Até que a morte nos separe

Atualizado: Mar 2

Por CARLOS NAVARRO


Nunca se imagina que a frase “até que a morte nos separe” dita em casamentos, no religioso, venha a ser literalmente aplicada, na vida de um casal, ainda mais quando o evento, o casamento, foi cuidadosamente construído durante o período de namoro e noivado, na formação dos alicerces sentimentais e materiais, tudo realizado com planejamento e cuidado, e com muito amor envolvido.


Mas como não somos “donos” de nossos destinos, a frase bateu em minha porta e com toda força, com toda a rapidez e com todo o ensinamento que somente posteriormente percebi.


Porquê? Essa foi a pergunta que ficou.


Quando somos jovens, no sentido de aprendizado da vida e no ápice de um casamento com filhos, planos, estruturas básicas já formadas, baseadas no amor, não nos imaginamos que um dia vamos acordar sozinhos na cama, sem dar e receber aquele “bom dia”, verdadeiro, que nos faz levantar e lutar.

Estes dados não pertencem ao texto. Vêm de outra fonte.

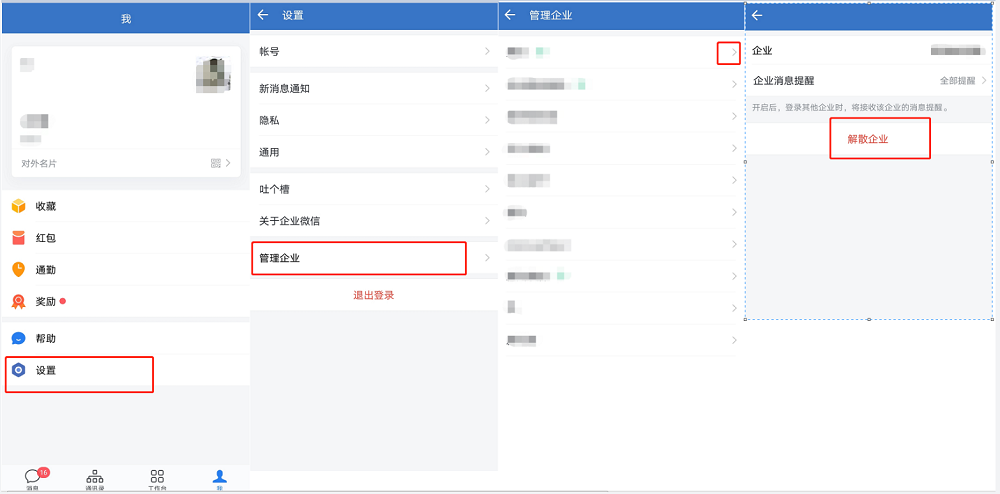Click back arrow in 管理企业 header
The image size is (1000, 494).
tap(510, 15)
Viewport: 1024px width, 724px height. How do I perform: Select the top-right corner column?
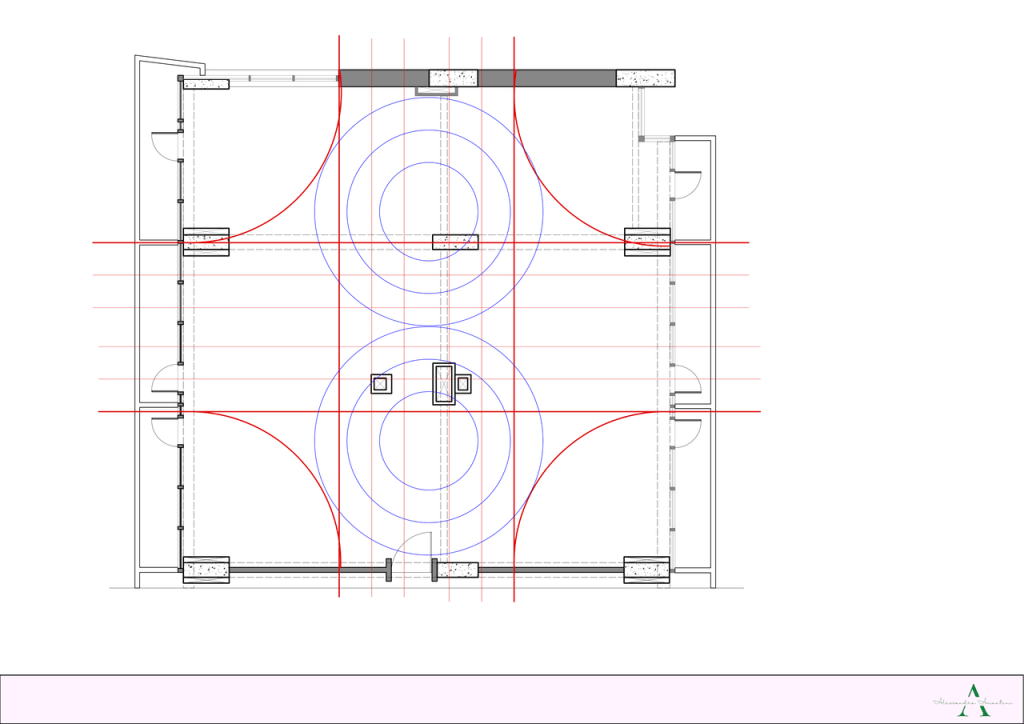pyautogui.click(x=645, y=78)
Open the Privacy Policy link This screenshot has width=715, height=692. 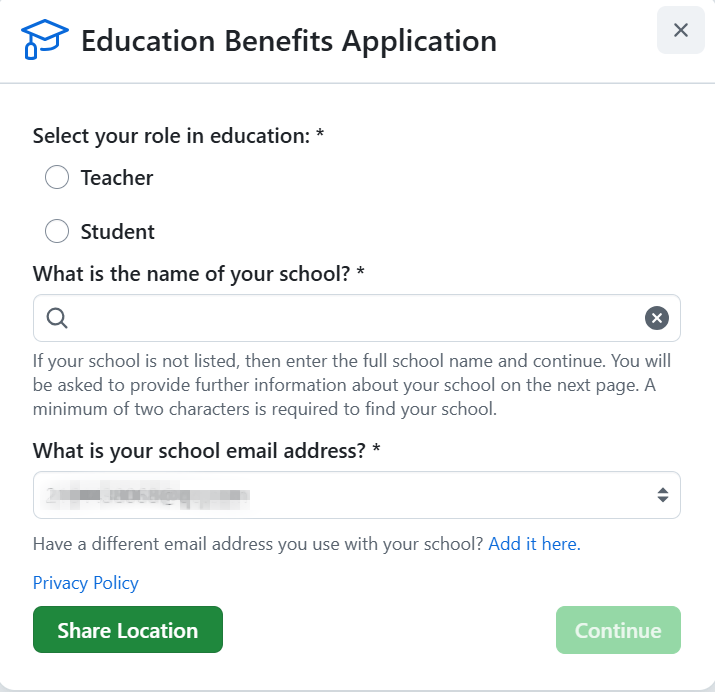pos(86,583)
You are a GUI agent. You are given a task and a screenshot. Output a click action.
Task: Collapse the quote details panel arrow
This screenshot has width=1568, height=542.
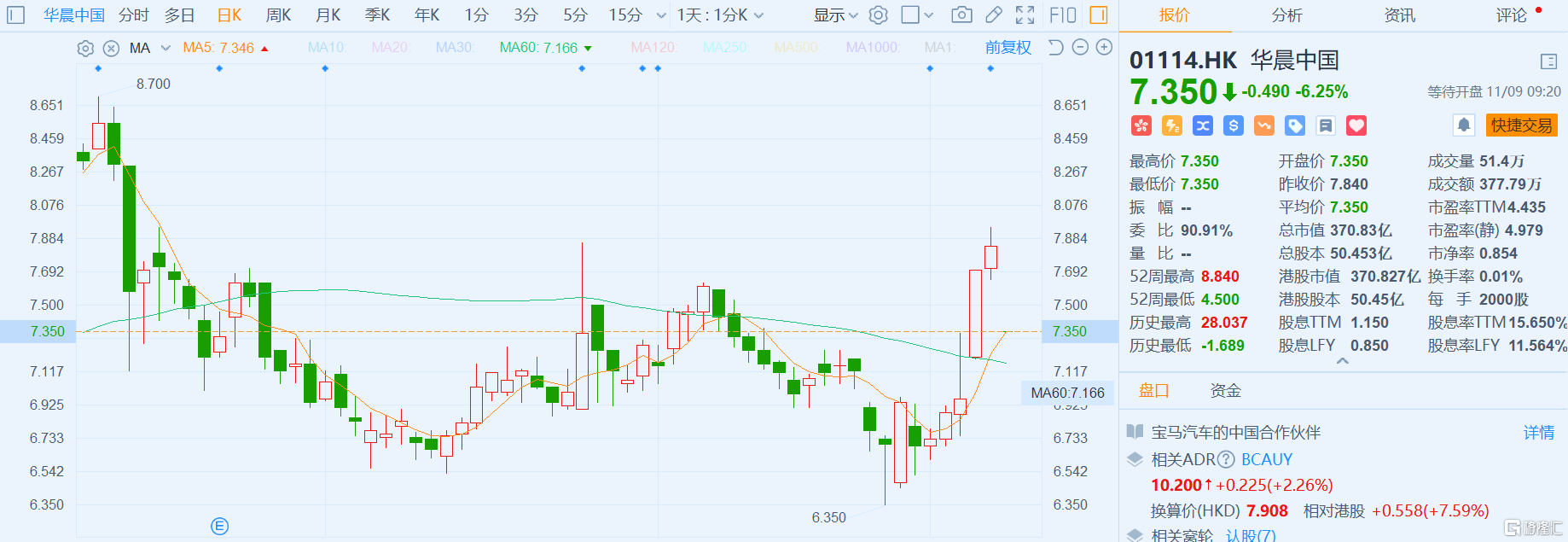(1342, 362)
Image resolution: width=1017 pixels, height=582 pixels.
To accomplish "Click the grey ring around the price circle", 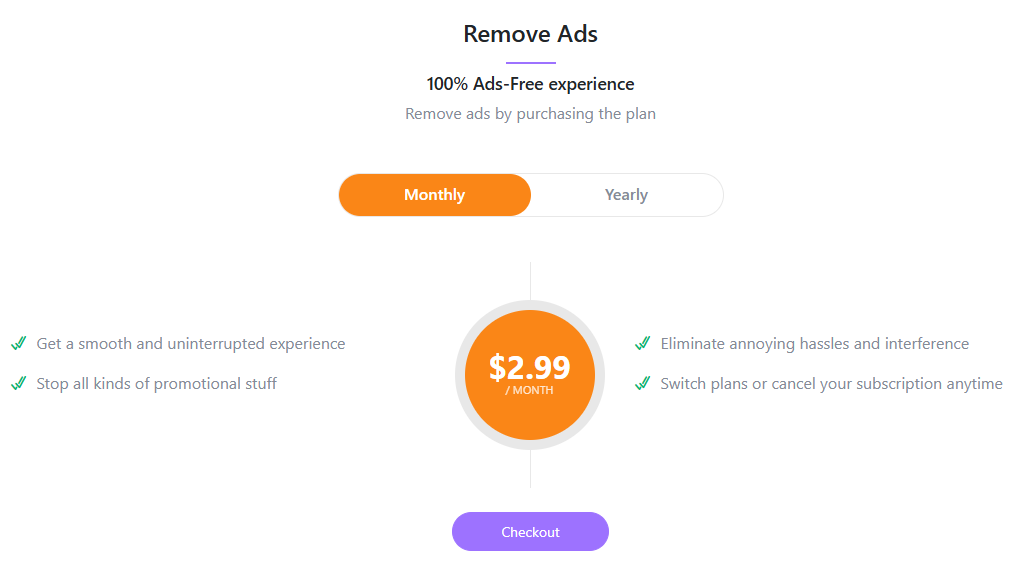I will point(460,375).
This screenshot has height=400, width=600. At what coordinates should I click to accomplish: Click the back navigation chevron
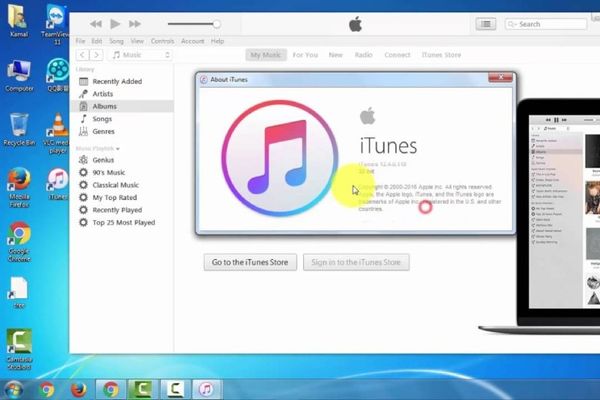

O choque é grande, muito grande, e de repente, você se dá conta de que aquela pessoa não está mais presente, mas no quarto ao lado estão três pessoas frutos dessa relação, que foram concebidos com amor, que nasceram perfeitos, que tiveram todo o amor “de mãe”, e que você tem de lutar por eles e com eles.


Você acorda com todo esse sentimento e pergunta “o porquê”, e em segundos você se revolta, mas logo em seguida respira e pensa: não posso me revoltar pois esse sentimento ao ser externado pode passar aos meus filhos!


E isso não pode acontecer de maneira nenhuma, pois seria a derrota do amor que a eles foram demonstrados até o dia da partida dela.


Muitas vezes quando ouvimos a frase “até que a morte os separe” em cerimônias de casamento, imaginamos os noivos com idade bem avançada, geralmente a mulher é quem será viúva, com filhos já adultos, netos e talvez bisnetos...


Mas nunca o homem primeiro. E assim, depois de três anos de namoro e noivado e de 14 anos de casado, sem esperar, me tornei viúvo.


E essa é a história, que irei contar aqui, semanalmente, de como me tornei viúvo e pai de três filhos.